BIAFRA: The Fall of Aba

Time Friday, September 13, 1968

Like most other stages of the Nigerian civil war, the federal forces' much heralded "final offensive" against the breakaway territory of Biafra has proceeded more slowly and tortuously than scheduled. Despite the superiority in numbers and firepower of the advancing Nigerian armies, Lieut. Colonel Chukwuemeka Odumegwu Ojukwu's Biafran army has replied to every federal gain with commando raids, often forcing the Nigerians to move half a step backward for each one forward. But last week, after holding out for twelve days against withering artillery fire, the Biafrans were driven out of Aba, their administrative capital and largest remaining city. Together with other losses, the fall of Aba reduced Biafra's territory to approximately 5,000 square miles, or one-sixth of the secessionist state's original size.

Reinforced Belief. The city's 100,000 residents fled in terror when federal troops started shelling the capital from all sides. They were running not only from the artillery. Commandos who came back from behind enemy lines reported that Nigerian troops had brutally slaughtered whole villages in their advance. South of Aba, village streets were strewn with the bodies of women, children and men whose hands were bound before automatic gunfire ripped through their chests. As reports of the butchery spread, Biafrans became more grimly convinced than ever that they have no chance of surviving a surrender. More than 5,000,000 of them have already decided to flee their homes rather than risk staying in them behind federal lines, creating what Swiss Relief Coordinator August Lindt has called the worst refugee problem of the century.

With the end of seasonal rains, relief organizations were able to step up night flights to the Biafran airstrip Annabelle, located on a widened piece of blacktop highway near Nnewi. Up to 15 planes a night winged in carrying dried fish, milk, meat and other protein food. But at best the hazardous airlift can provide only 1,000 tons of food a week, which is about what is estimated to be needed daily by the starving people of Biafra. Hope flickered that massive relief might get under way when the Nigerian commander, Major General Yakubu Gowon, agreed to permit daylight food flights to Annabelle for ten days without firing on them. At week's end, the flights had still not begun because of Biafra's insistence that authorized flights land at Obilago airstrip in central Biafra. Nigeria refused to authorize landings there, claiming that they would interfere with the federal march on Umuahia, Ojukwu's military headquarters.

------------------------

PARTS OF THE EXERCISE.
**1)** According to the article on the fall of Aba, how many days did the Biafrans hold out before being driven out of Aba?
**2)** Swap "commando raids" for "guerrilla raids" in the article on the fall of Aba, and give the passage again starting at "Like most other" and ending at "state's original size.".
The records after this have no connection to the article on the fall of Aba.

------------------------

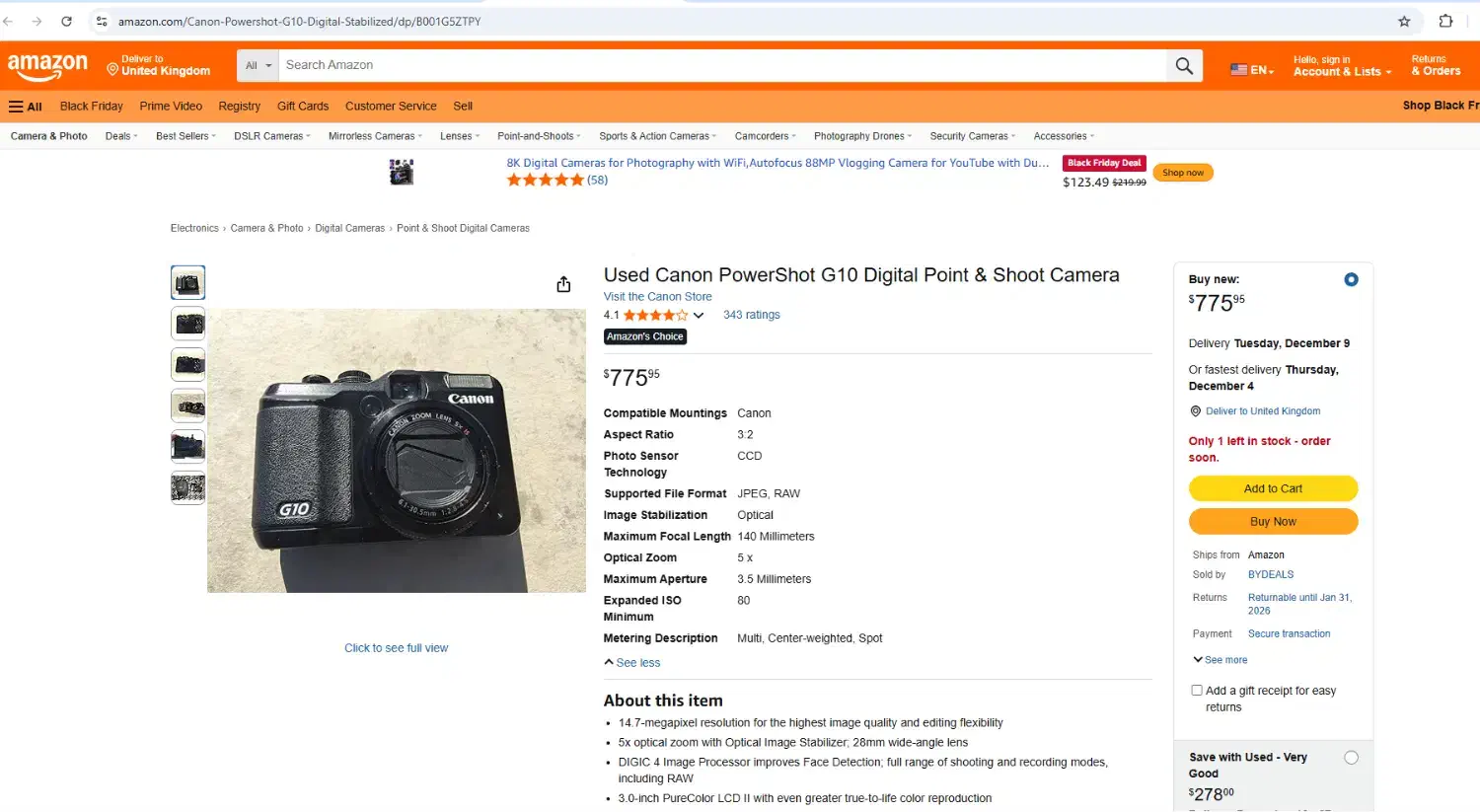The height and width of the screenshot is (812, 1480).
Task: Select the Save with Used - Very Good option
Action: (x=1351, y=757)
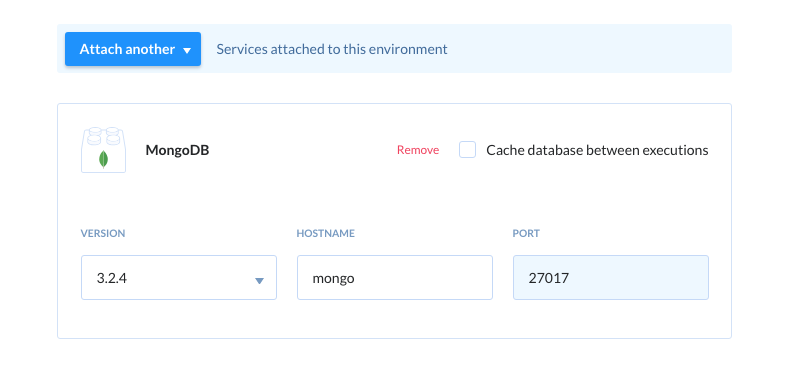Remove the MongoDB service
The width and height of the screenshot is (790, 372).
[x=418, y=150]
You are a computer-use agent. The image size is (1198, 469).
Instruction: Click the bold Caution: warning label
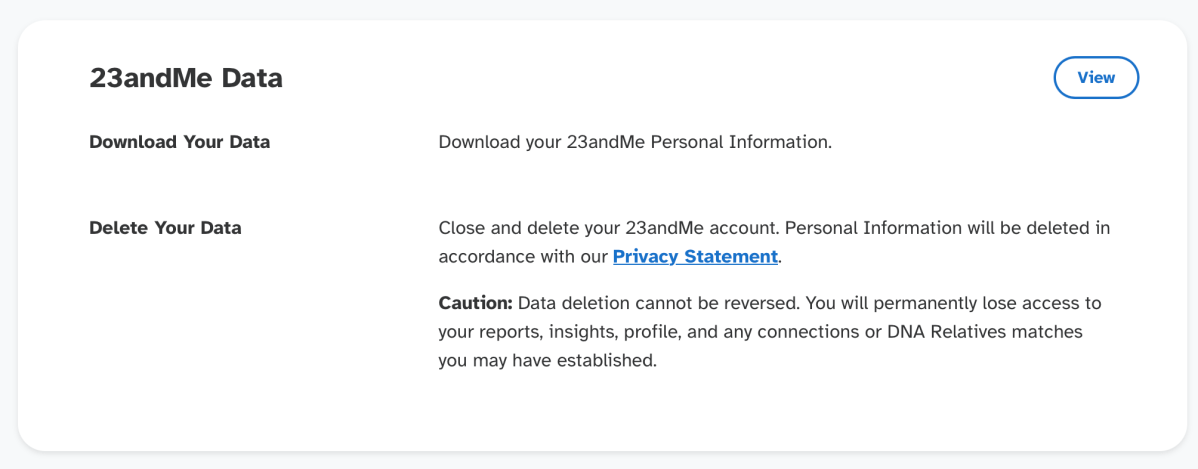475,302
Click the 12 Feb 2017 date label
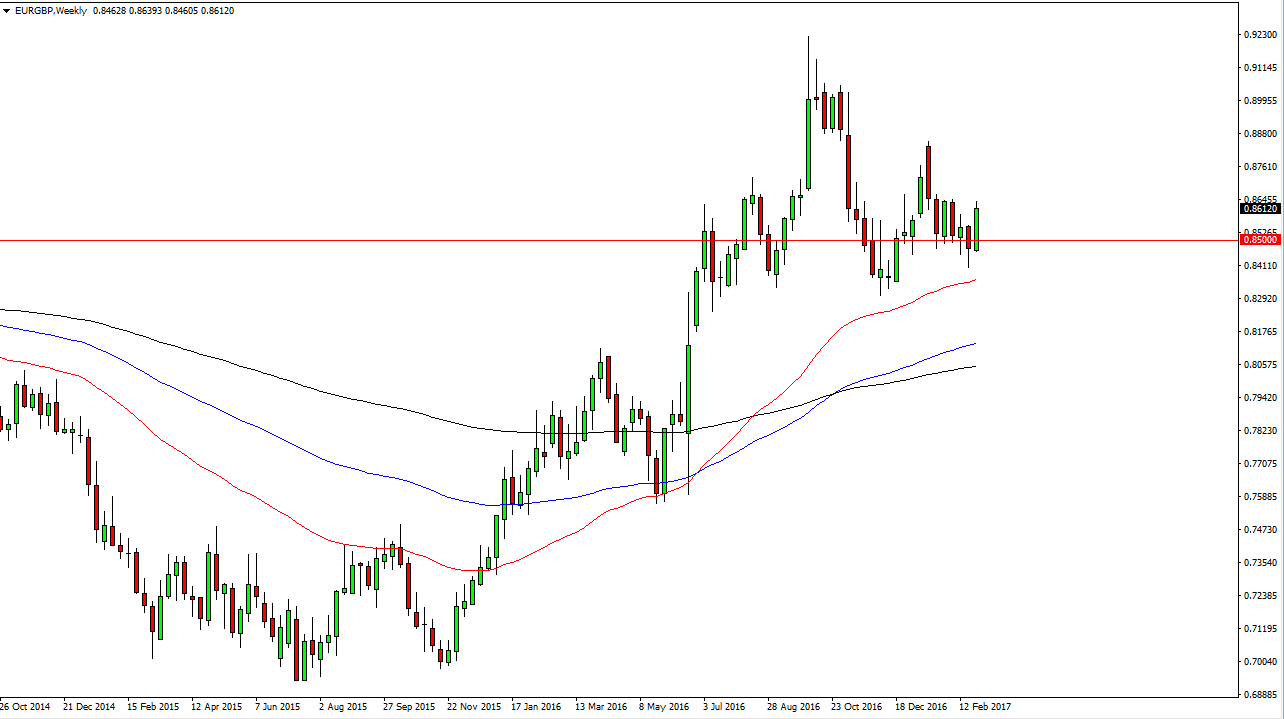The height and width of the screenshot is (719, 1284). pos(984,706)
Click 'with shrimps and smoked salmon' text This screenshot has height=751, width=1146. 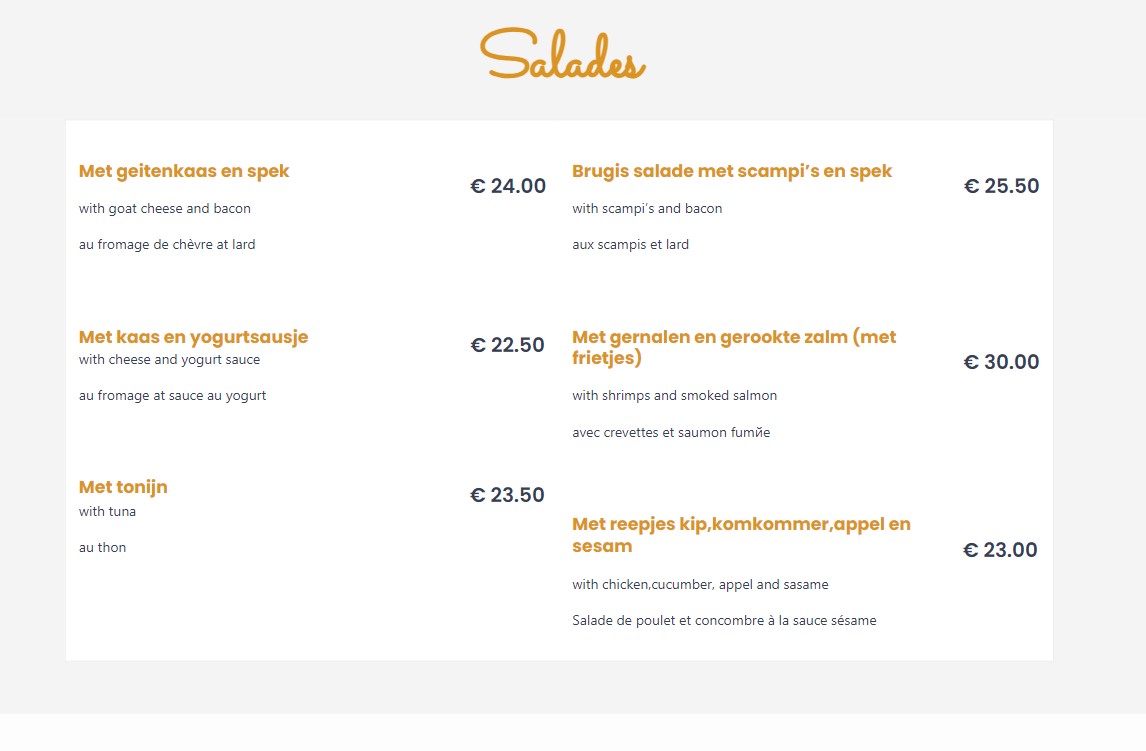[675, 395]
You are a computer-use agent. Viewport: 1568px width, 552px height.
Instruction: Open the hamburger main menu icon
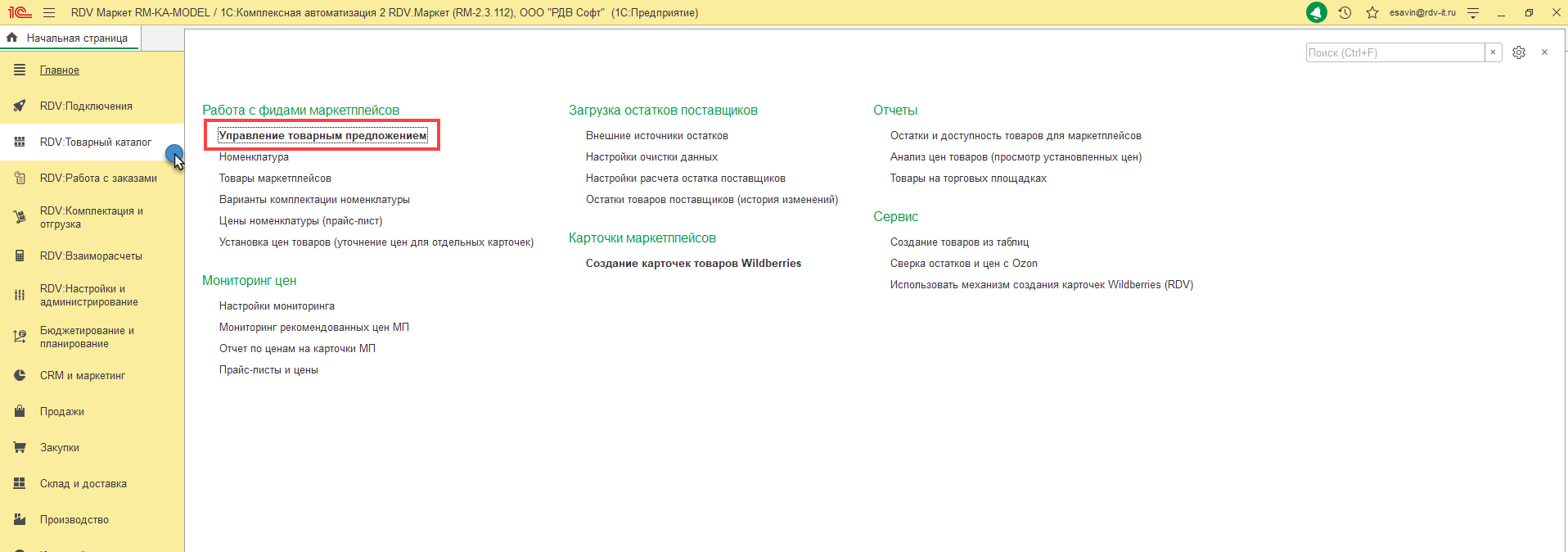[49, 13]
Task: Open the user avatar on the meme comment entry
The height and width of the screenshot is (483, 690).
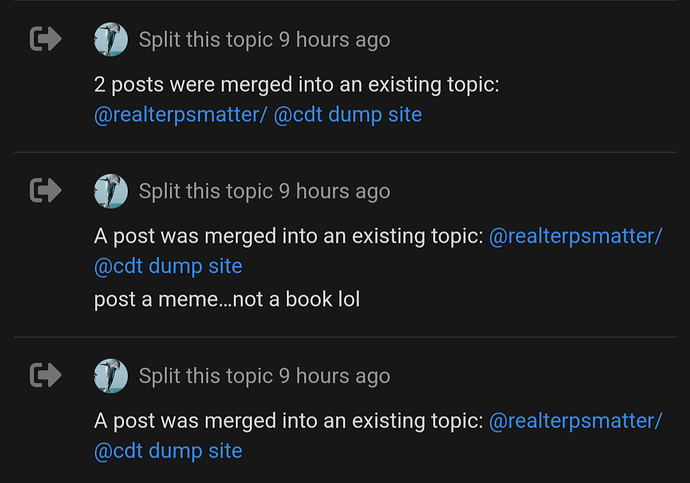Action: pyautogui.click(x=111, y=190)
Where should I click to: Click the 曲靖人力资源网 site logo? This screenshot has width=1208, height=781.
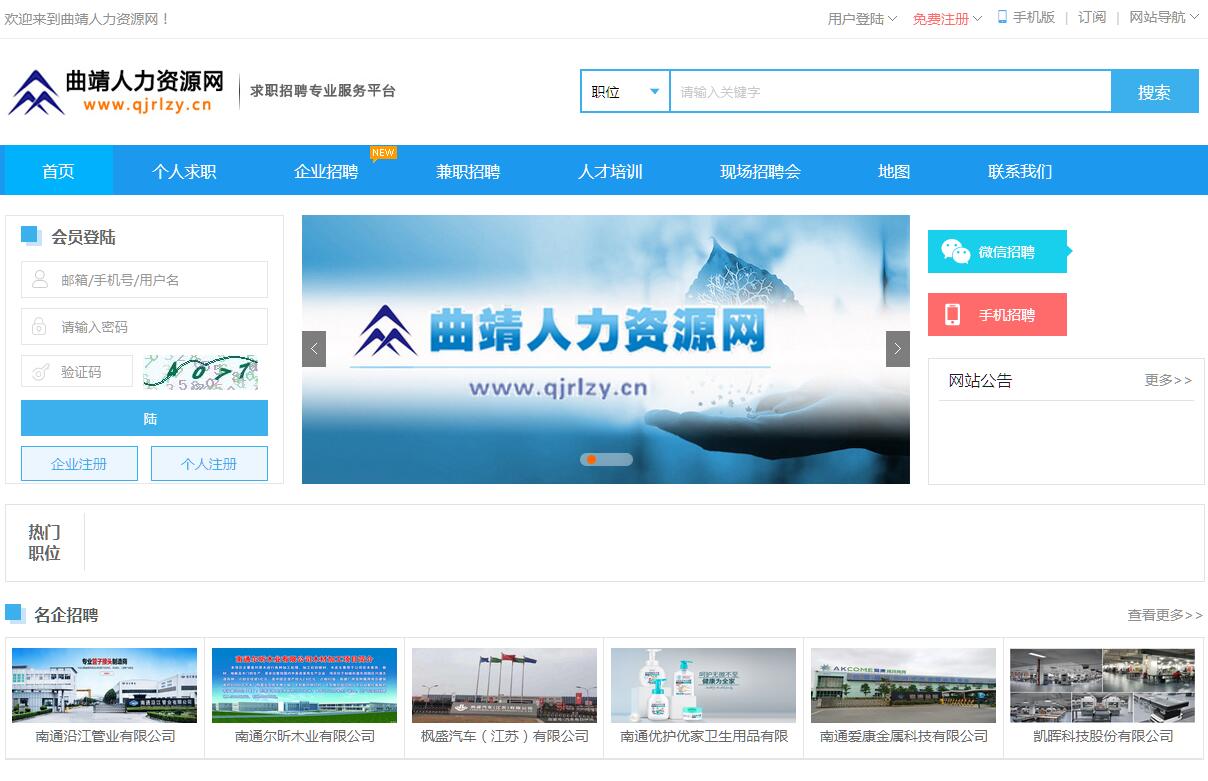click(110, 92)
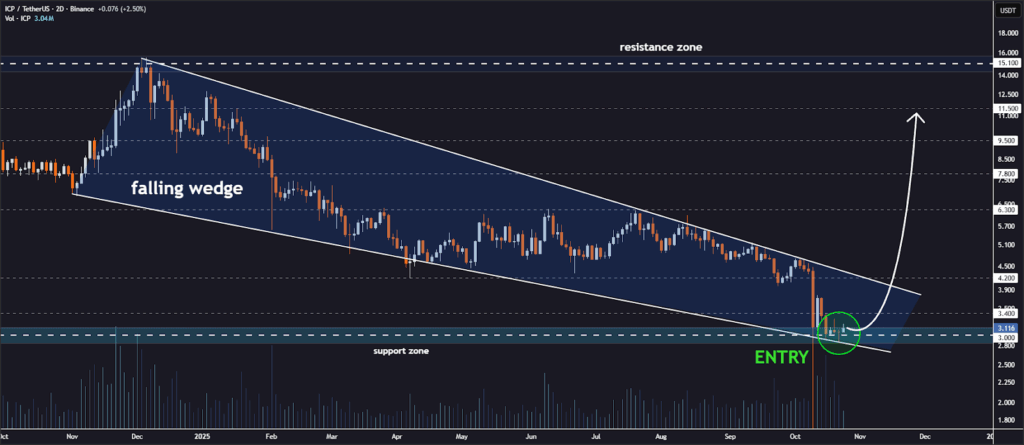1024x445 pixels.
Task: Select the 6.300 price level label
Action: (1005, 209)
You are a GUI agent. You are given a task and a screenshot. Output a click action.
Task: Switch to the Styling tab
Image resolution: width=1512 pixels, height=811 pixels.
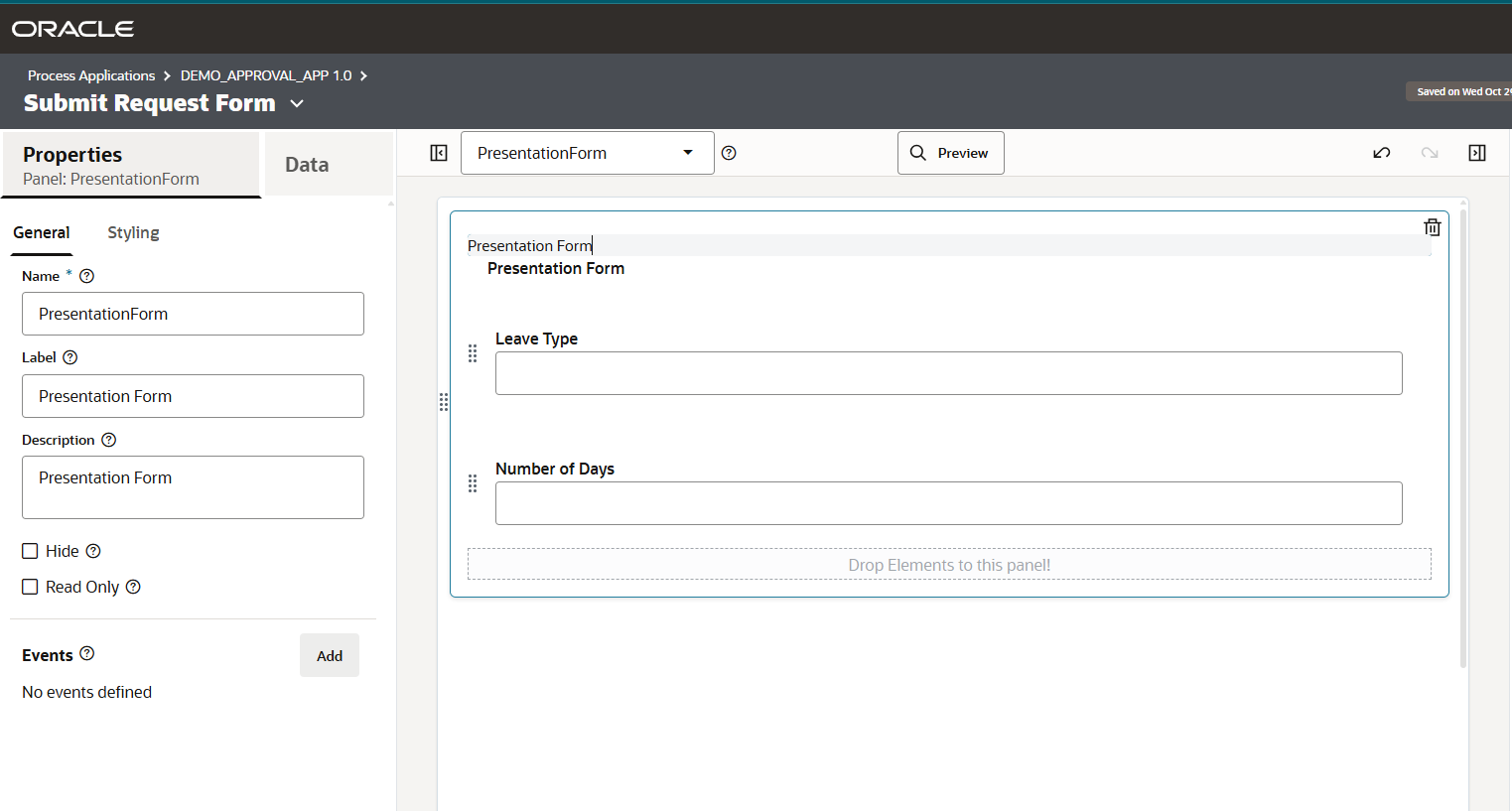click(133, 232)
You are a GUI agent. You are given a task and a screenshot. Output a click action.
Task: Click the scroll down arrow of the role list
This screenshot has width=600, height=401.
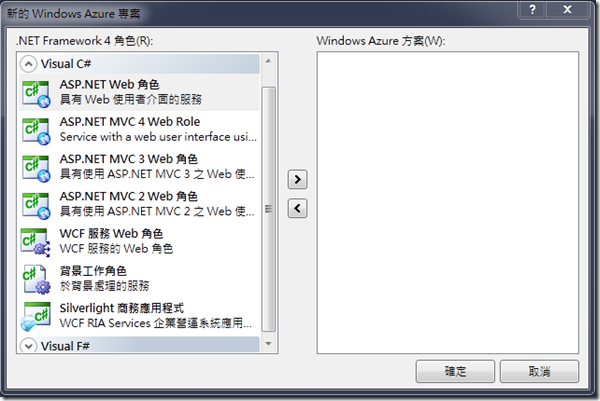click(x=269, y=344)
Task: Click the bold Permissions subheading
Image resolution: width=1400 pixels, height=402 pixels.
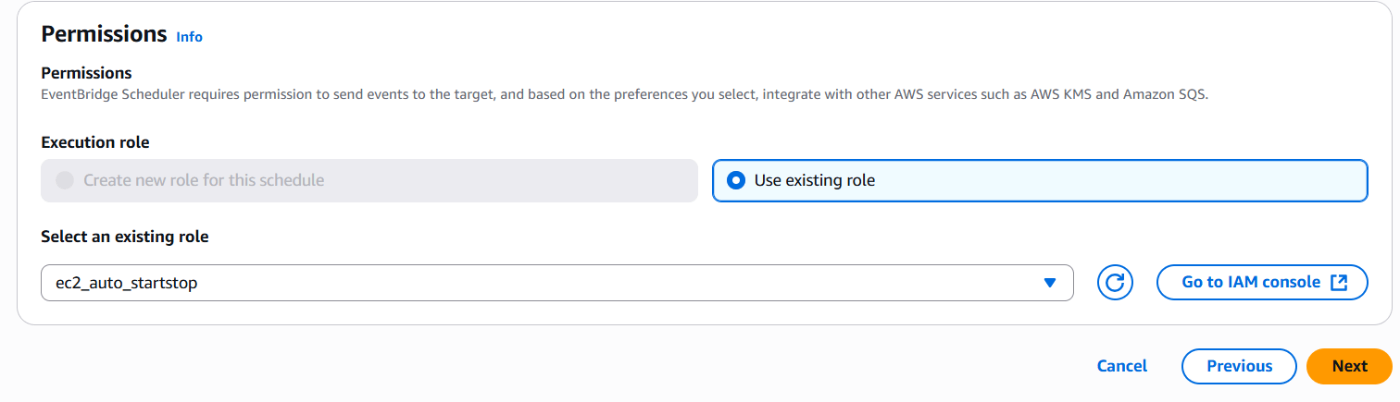Action: point(86,73)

------------------------

RESPONSES FOR EACH TASK.
**1)** Twelve days.

**2)**
Like most other stages of the Nigerian civil war, the federal forces' much heralded "final offensive" against the breakaway territory of Biafra has proceeded more slowly and tortuously than scheduled. Despite the superiority in numbers and firepower of the advancing Nigerian armies, Lieut. Colonel Chukwuemeka Odumegwu Ojukwu's Biafran army has replied to every federal gain with guerrilla raids, often forcing the Nigerians to move half a step backward for each one forward. But last week, after holding out for twelve days against withering artillery fire, the Biafrans were driven out of Aba, their administrative capital and largest remaining city. Together with other losses, the fall of Aba reduced Biafra's territory to approximately 5,000 square miles, or one-sixth of the secessionist state's original size.